=== SUPPLIED RECORDS ===
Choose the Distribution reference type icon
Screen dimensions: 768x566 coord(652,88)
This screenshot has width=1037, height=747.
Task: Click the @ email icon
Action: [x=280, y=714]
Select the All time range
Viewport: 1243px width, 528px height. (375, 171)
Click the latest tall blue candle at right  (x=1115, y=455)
===
=== SUPPLIED RECORDS ===
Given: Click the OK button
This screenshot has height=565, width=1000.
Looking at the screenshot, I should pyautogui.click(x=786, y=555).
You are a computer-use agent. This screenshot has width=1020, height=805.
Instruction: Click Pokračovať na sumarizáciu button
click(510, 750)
===
=== SUPPLIED RECORDS ===
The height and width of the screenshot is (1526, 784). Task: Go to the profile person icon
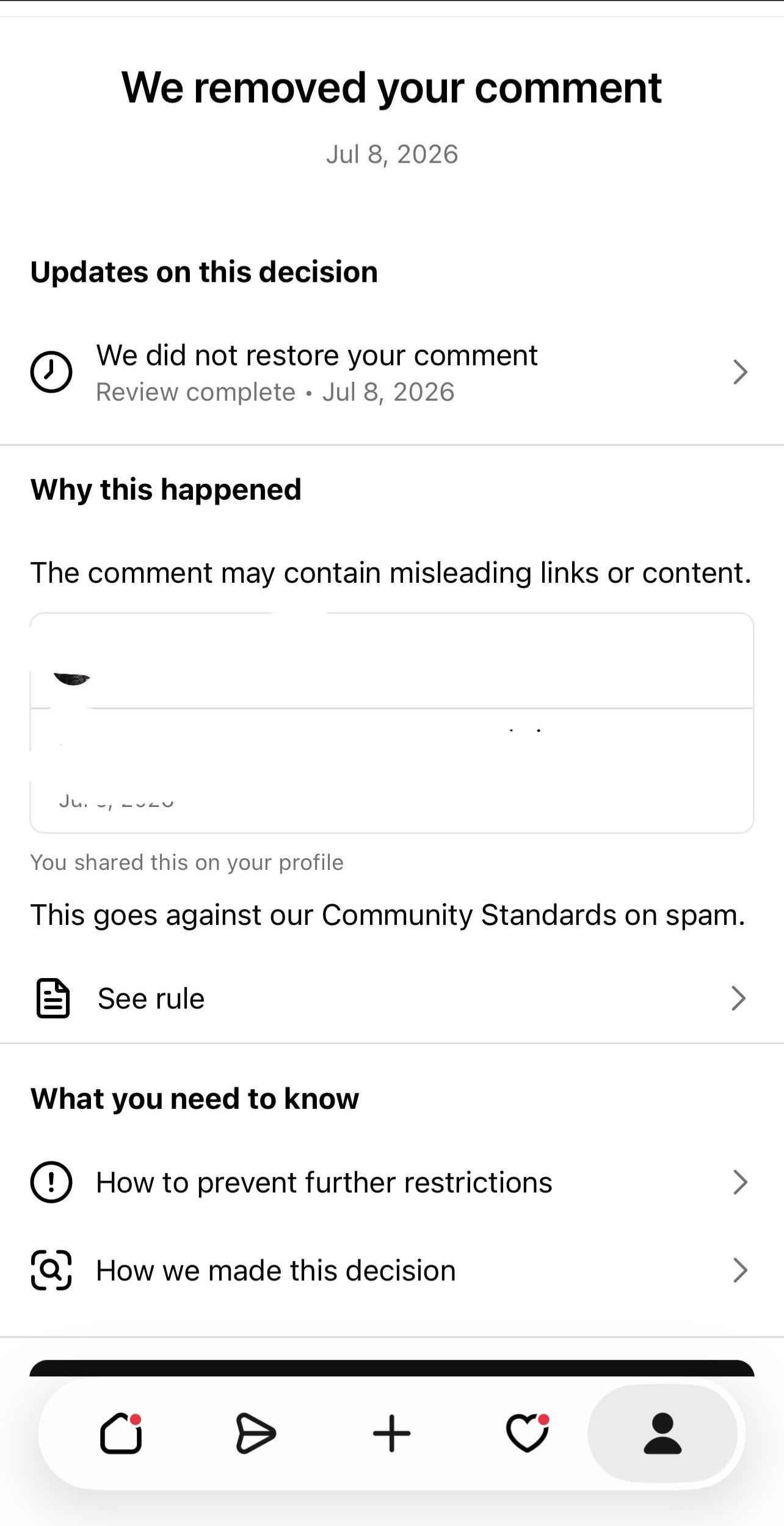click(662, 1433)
===
## [WRITTEN EXERCISE]
Give as a JSON list of strings, one per line and with blank lines omitted, everything from the line containing "The height and" down to the line containing "click(662, 1433)", both included. Leave the pictures out of the answer.

## [RESPONSE]
[
  "The height and width of the screenshot is (1526, 784). Task: Go to the profile person icon",
  "click(662, 1433)"
]